The railway was broad gauge when built, but eventually the Great Western Railway lost their battle to spread the broad gauge further North. With the standardisation of gauge this line was one of the first main lines to be converted, the last broad gauge train from Oxford to Birmingham ran at the end of March 1869.

An unpleasant accident occurred at the station in September 1884, when the guard of a goods train was hit by the 11:40 express train. His body was reportedly "cut to pieces" and the parts of his "body were scattered all about the line".

To the north of the station is Aynho Junction, the northern end of the Bicester "cut-off" line, which was brought into use in 1910. This route passes close to Aynho station, and a nearby station named was provided on the Bicester "cut-off" route.

Another fatality occurred at the station in August 1942 when Baroness Lilian Helen van Lennep (a Dutch national), who had been staying with Lady Fairfax Cartwright (widow of Fairfax Leighton Cartwright) at The Grammar House, was struck by an express train while crossing the line via the barrow crossing.

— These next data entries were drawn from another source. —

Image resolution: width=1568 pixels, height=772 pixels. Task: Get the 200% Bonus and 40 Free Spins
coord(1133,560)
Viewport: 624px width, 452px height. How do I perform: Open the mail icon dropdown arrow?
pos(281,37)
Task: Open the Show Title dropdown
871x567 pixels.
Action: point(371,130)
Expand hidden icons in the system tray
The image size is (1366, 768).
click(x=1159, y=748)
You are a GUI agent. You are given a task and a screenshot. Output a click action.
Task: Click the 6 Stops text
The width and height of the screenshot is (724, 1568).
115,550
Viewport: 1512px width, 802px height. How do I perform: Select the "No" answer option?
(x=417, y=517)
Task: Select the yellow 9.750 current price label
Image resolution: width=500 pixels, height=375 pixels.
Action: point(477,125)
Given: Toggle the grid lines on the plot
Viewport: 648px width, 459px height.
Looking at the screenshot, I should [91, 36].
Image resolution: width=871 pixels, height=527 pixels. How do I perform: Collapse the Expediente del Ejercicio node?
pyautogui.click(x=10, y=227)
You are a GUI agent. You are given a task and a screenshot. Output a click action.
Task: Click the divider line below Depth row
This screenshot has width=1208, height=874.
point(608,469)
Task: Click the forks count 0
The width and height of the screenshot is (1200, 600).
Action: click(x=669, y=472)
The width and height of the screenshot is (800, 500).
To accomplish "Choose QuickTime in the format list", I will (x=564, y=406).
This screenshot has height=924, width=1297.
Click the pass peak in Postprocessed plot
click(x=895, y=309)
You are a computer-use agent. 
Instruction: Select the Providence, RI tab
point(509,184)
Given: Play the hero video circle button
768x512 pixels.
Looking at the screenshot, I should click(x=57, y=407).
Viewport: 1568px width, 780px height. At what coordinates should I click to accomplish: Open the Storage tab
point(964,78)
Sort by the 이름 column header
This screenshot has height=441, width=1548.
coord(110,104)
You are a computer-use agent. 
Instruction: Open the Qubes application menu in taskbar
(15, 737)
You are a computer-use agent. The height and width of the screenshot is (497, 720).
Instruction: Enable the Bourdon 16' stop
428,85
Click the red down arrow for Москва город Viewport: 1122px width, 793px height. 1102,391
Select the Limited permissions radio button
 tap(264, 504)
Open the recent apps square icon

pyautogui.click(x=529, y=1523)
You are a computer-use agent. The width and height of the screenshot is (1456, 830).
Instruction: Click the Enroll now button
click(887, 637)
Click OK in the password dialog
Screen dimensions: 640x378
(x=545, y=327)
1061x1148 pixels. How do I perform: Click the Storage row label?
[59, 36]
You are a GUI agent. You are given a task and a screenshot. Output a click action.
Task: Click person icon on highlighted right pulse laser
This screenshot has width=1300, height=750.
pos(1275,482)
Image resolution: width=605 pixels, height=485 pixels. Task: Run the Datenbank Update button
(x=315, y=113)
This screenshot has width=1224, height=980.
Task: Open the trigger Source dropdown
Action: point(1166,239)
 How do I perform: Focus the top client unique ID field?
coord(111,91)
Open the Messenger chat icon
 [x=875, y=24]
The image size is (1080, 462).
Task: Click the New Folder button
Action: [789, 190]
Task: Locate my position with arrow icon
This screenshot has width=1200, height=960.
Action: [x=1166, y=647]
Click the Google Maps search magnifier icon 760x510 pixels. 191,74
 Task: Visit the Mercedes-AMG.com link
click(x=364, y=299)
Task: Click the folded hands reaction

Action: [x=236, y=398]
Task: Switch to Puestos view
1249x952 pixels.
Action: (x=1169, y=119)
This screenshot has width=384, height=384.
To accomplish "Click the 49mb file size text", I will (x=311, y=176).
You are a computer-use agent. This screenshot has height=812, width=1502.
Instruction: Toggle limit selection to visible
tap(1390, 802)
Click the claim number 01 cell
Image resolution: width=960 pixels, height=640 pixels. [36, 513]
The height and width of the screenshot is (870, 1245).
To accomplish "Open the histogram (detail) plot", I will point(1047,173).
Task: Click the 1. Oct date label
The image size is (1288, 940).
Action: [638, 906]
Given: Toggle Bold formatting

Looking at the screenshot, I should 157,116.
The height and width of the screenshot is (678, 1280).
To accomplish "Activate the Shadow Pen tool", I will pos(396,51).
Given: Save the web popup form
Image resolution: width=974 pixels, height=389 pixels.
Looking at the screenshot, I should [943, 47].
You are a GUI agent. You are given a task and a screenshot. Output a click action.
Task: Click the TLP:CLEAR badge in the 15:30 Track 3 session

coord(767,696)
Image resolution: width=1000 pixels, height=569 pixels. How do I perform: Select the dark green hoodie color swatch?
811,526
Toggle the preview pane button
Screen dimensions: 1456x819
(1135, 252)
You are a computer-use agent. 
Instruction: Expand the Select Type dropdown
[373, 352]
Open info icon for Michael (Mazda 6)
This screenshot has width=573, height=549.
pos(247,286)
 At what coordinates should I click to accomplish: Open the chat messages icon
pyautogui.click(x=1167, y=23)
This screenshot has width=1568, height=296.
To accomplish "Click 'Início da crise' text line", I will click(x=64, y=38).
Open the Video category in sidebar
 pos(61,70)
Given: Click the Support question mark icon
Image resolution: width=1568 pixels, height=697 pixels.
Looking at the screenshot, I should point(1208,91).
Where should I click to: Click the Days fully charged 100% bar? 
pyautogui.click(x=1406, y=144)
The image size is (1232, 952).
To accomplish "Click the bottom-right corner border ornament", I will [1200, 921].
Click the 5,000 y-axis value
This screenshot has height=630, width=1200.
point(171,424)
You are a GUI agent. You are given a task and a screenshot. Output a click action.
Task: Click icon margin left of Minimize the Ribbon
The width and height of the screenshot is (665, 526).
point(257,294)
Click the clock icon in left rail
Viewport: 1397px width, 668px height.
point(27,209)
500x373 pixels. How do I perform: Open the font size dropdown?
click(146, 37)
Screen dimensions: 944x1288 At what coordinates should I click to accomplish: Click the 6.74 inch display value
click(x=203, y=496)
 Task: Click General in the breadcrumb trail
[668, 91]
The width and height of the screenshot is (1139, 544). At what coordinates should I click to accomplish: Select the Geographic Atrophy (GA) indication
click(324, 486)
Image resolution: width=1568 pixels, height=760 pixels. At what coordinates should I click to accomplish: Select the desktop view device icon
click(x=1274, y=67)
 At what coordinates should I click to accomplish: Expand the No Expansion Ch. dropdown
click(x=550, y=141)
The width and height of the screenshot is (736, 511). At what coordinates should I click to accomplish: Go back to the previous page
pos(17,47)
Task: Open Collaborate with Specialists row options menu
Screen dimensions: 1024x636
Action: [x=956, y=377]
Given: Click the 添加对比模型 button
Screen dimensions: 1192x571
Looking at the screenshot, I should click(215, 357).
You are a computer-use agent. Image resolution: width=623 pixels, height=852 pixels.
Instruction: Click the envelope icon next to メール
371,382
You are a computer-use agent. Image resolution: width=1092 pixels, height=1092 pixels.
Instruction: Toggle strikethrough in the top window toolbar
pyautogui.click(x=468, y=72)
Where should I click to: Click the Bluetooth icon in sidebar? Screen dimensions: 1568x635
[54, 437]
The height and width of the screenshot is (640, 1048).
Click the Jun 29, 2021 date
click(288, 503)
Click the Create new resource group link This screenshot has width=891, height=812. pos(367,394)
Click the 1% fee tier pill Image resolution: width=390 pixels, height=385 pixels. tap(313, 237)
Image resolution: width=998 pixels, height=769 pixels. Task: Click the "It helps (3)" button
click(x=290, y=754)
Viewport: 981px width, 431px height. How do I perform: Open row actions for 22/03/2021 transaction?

The station passed on to the Western Region of British Railways on nationalisation in 1948. It was then closed by the British Railways Board, to goods on 4 May 1964 and to passengers on 2 November 1964, along with three other stations between and Didcot; by this time it had been renamed Aynho for Deddington. GWR sources and Railway Clearing House guides erroneously listed this as Aynho for Doddington from time to time.

| Preceding station | Historical railways |  |  | Following station |
|---|---|---|---|---|
| King's Sutton Line and station open |  | Great Western Railway Oxford and Rugby Railway |  | Fritwell & Somerton Line open, station closed |

==The site today==

Trains on the Cherwell Valley Line pass the site.